From Behind: Attacking an opponent from behind means that they are unable to properly defend against you in MOST scenarios. A character that can shoot spikes out of his back to defend himself or attack would not suffer this penalty, however he could still suffer the Surprise and Blindness penalties if they apply. To achieve this modifier, you have to do more than just type up a post about your character getting behind his opponent and attacking him. If you can move around him, he can probably turn himself to face you. The defending character must be incapable of facing you in order to take this penalty, either because he's currently immobilized by another character or affect, or because he's too preoccupied with something else to turn around in time. A sneak attack will typically benefit from this modifier.

Immobilized (Partial): The Immobilized scenarios refer to when a character is incapable of full movement, most often due to the affects of a grapple. Partial Immobilization refers to someone's ability to move being hindered, such as their armor being too heavy, or the sheer cold has numbed their muscles. Some psychological affects, such as supernatural fear, can incur these penalties as well.

Immobilized (Mostly): Mostly Immobilized usually occurs when a character is unable to move from a spot, but can still move his body, such as having a foot pinned to the ground with an arrow, or the most common result of a grapple. The character may not be able to get out of the way of a sword, but he's still able to raise a shield to block it.

Immobilized (Total): Total Immobilization is when a character can not move at all in any way. Not only is he unable to move along the 3d plain of the world, but he isn't even able to raise his hands to defends himself. A character who's entirely pinned down by a fallen structure, or has been bound in such a way that he is incapable of animation, will suffer this affect. Supernatural abilities will typical achieve this more easily than grappling will.

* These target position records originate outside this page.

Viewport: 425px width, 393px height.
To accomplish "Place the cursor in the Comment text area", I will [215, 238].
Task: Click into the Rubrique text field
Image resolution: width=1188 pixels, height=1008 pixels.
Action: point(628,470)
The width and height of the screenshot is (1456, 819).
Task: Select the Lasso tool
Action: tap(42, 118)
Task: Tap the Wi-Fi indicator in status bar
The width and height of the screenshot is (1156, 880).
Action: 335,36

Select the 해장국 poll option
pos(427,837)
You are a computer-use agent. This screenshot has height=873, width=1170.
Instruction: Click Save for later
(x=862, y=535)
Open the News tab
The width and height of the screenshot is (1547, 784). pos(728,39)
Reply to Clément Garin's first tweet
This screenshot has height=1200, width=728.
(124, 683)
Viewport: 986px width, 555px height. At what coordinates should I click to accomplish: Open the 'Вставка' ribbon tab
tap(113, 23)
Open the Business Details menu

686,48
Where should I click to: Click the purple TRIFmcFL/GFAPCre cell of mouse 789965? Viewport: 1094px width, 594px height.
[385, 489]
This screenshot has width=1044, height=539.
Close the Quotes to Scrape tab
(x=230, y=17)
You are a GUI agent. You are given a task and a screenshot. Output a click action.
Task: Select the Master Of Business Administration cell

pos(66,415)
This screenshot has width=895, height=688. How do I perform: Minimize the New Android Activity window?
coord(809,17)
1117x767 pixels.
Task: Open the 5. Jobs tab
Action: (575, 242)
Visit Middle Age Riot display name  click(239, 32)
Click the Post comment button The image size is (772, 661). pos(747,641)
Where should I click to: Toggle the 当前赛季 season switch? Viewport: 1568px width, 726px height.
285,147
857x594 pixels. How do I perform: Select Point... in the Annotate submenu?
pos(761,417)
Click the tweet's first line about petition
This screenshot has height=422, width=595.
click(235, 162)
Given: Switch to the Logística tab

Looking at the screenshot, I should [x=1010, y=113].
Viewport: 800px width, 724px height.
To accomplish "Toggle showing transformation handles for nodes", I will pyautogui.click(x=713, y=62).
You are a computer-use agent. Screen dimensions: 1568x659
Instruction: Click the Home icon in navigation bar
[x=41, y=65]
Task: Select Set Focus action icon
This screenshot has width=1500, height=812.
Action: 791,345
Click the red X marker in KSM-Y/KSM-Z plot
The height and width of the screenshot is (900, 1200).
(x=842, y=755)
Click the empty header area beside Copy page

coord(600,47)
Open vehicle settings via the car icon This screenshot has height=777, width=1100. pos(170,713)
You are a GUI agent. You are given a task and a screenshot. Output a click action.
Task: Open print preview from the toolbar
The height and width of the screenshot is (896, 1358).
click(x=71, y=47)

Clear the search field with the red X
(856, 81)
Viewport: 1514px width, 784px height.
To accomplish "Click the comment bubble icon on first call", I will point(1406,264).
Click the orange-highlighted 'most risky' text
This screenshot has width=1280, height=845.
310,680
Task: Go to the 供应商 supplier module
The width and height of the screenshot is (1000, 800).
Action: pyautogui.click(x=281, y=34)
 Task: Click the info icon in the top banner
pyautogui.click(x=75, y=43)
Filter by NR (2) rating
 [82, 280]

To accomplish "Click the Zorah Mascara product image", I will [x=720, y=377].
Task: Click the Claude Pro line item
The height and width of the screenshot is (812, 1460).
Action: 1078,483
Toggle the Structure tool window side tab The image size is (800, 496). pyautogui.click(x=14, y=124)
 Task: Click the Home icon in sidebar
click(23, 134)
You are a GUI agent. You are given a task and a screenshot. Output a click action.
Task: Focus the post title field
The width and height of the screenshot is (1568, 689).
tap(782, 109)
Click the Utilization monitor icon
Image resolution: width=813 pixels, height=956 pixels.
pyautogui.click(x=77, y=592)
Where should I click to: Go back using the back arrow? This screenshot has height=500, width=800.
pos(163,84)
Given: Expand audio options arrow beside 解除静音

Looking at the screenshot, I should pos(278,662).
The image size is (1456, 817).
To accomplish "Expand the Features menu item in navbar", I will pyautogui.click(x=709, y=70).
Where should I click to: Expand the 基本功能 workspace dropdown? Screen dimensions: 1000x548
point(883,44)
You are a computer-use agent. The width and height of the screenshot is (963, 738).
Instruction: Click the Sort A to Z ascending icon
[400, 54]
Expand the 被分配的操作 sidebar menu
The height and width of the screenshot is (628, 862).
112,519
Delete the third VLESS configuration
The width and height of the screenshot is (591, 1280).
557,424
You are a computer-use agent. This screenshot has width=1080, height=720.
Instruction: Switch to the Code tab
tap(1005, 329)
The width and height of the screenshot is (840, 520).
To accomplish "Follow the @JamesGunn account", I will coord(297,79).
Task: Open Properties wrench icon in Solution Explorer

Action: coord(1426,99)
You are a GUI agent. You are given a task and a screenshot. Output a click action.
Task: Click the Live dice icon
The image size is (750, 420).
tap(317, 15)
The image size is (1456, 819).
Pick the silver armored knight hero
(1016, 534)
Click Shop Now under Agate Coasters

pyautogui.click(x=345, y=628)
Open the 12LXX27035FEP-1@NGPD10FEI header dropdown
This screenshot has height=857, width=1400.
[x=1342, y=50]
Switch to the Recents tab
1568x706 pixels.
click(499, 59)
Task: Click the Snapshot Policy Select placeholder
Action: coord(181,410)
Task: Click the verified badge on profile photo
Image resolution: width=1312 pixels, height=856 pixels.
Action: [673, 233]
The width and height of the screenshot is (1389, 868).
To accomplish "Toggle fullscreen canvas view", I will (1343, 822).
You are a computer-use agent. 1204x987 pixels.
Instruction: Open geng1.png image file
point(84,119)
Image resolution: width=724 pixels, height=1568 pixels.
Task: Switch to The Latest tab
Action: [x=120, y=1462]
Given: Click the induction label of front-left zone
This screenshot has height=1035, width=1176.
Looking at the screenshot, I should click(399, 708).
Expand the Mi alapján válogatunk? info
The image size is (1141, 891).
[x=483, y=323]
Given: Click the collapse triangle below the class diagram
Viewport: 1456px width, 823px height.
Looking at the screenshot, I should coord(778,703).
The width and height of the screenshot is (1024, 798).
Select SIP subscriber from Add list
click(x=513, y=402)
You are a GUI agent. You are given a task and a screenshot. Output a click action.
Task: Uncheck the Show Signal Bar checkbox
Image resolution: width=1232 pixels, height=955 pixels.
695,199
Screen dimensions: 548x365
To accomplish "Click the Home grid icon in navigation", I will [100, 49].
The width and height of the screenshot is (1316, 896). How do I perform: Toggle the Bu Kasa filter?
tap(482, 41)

Prone: If a character has been knocked to the ground, or was for some reason laying down in the turn, he will suffer this penalty. In a way, it's similar to cornered. You've eliminated one option for movement, but you've also greatly hindered your ability to make use of any other directions as well. This typically happens when a player uses a combat maneuver to knock a character off his feat, or when a character is immobilized.

Surprise: Surprise is either highly common for some characters, or not common at all. Other than the obvious moments of a character being caught off guard by his attacker through sneak attacks or being double crossed, a character is also considered Surprised when another character rolls an initiative score that is 150 points higher than theirs. This rule represents moments in which a character's reflexes are so fast, that the other one can't even comprehend or react to his opponent's attacks. Outside of the initiative rule, this scenario typically occurs when someone is attacked by what the believe to be out of nowhere, such as being struck after unintentionally angering someone, or being trampled by a goliath barreling through a wall.

Weapon's Point: This is when you're holding your sword to someone's neck. They've fallen into your feint and you've knocked them to their knees, and now you could behead them with a single swipe. Not only are they at a massive disadvantage trying to react to someone who has essentially gained an entire turn's worth of positioning on them, but the person holding them at Weapon's Point can take a free action at any time to execute a full attack on them. Other than obvious examples where you've tied up a captive and are actively holding your gun to his face to ensure his compliance, this scenario can also occur through a special combat maneuver.